Three Generations of Pharmacists Graduate from Duquesne
Mylan School of Pharmacy
Over the past five decades, the pharmacy profession has changed dramatically, as has pharmacy education. Few families have witnessed these changes as closely as the Gillespie family, which boasts three generations of graduates from the Duquesne University School of Pharmacy.
James A. Gillespie began his Duquesne education in 1954, a time when the School of Pharmacy was still led by founding Dean Hugh C. Muldoon.
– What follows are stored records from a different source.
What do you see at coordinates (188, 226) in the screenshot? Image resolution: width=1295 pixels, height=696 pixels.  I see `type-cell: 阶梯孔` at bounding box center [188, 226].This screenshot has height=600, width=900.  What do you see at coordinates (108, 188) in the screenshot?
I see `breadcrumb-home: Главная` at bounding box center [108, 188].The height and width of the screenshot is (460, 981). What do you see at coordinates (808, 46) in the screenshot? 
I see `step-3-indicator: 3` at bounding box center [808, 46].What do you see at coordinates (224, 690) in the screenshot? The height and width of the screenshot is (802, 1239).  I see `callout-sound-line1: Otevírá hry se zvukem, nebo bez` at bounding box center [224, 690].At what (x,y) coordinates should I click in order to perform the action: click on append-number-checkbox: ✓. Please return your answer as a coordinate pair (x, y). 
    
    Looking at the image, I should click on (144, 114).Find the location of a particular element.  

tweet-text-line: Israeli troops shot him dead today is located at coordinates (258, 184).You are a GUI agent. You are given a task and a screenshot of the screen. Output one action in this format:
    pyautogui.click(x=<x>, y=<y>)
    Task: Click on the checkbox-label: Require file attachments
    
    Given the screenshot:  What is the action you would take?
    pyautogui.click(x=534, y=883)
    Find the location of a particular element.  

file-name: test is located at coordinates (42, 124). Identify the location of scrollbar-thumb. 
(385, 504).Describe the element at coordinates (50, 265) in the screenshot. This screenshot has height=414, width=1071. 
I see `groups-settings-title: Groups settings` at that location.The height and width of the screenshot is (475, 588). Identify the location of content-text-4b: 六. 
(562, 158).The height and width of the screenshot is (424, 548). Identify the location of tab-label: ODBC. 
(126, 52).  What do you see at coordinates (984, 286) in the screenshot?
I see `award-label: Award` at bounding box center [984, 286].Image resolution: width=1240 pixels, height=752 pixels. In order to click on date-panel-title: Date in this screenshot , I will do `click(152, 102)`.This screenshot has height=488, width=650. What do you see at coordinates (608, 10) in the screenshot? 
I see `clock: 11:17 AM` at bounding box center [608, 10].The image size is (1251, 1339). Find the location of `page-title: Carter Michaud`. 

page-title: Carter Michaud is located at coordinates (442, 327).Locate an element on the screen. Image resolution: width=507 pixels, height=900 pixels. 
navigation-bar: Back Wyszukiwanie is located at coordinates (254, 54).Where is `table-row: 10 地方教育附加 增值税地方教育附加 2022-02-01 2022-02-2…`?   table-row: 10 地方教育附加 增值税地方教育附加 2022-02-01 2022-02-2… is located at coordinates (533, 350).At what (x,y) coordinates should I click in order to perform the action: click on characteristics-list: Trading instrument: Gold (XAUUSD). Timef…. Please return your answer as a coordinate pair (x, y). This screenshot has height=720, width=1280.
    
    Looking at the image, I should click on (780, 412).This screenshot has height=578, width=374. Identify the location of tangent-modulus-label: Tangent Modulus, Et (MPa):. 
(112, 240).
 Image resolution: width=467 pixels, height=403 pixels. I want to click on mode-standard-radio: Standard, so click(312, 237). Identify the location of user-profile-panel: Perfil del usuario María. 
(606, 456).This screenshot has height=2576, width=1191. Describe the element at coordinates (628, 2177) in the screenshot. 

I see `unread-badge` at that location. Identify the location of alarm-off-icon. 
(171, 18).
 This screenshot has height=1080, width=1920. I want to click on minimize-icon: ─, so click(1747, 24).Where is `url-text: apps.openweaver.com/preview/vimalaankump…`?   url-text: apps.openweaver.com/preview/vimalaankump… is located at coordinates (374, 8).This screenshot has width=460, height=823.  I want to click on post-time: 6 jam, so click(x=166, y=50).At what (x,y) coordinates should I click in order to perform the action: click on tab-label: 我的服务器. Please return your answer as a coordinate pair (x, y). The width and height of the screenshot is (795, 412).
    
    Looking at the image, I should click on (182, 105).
Gillespie can still vividly recall his time in the classroom with Dean Muldoon, who he says was "a man among men, who was recognized nationally as an educator."
Gillespie remembers that Dean Muldoon expected his students to act and dress professionally in the classroom. If a student would dare to attend class without a necktie, the Dean would dismiss him from class, saying, "we at Duquesne University don't care to see what kind of underwear you're wearing."
Before graduating in 1958, Gillespie also had the opportunity to study under Dean John G. Adams and future Dean John S. Ruggiero.
In 1966, Gillespie purchased Kramer's Pharmacy in Mt. Oliver, which he owned and operated for the next 30 years, while enjoying being an active part of the community. "I was proud when little league teams came in to give me a game ball, while wearing shirts that had my pharmacy name on them," he said.
During that time, there were 20 independently owned pharmacies on a four-mile stretch of Brownsville Road, from Mt. Oliver to Brentwood. Gillespie says that "everybody knew everybody," and the pharmacists interacted with each other socially and professionally, even forming a local group called the South Hills Pharmacy Association. After selling his pharmacy in 1996, Gillespie briefly worked at Eckerd Pharmacy before retirement.
Gillespie's son, James C. Gillespie, is a 1984 graduate of the Duquesne University School of Pharmacy. Since his graduation, he has worked at Rite Aid Pharmacy in Erie, PA.
Gillespie said that he is very proud of his son's accomplishments, and the role that he has played in guiding and counseling patients as a community pharmacist.
He is equally proud of his granddaughter, Kaitlyn Stroyne, who is a 2014 graduate of the school. Since her graduation, Kaitlyn has worked for both Gateway Health and CVS as a Clinical Pharmacist.
Gillespie said that the education that his son and granddaughter received from Duquesne University School of Pharmacy has enabled them to keep up with the evolving role of pharmacists in the healthcare community. "What pharmacists today are able to contribute to health care is excellent," said Gillespie.
Founded in 1878, Duquesne is consistently ranked among the nation's top Catholic universities for its award-winning faculty and horizon-expanding education. A campus of nearly 9,500 graduate and undergraduate students, Duquesne prepares students by having them work alongside faculty to discover and reach their goals. The University's academic programs, community service, and commitment to equity and opportunity in the Pittsburgh region have earned national acclaim.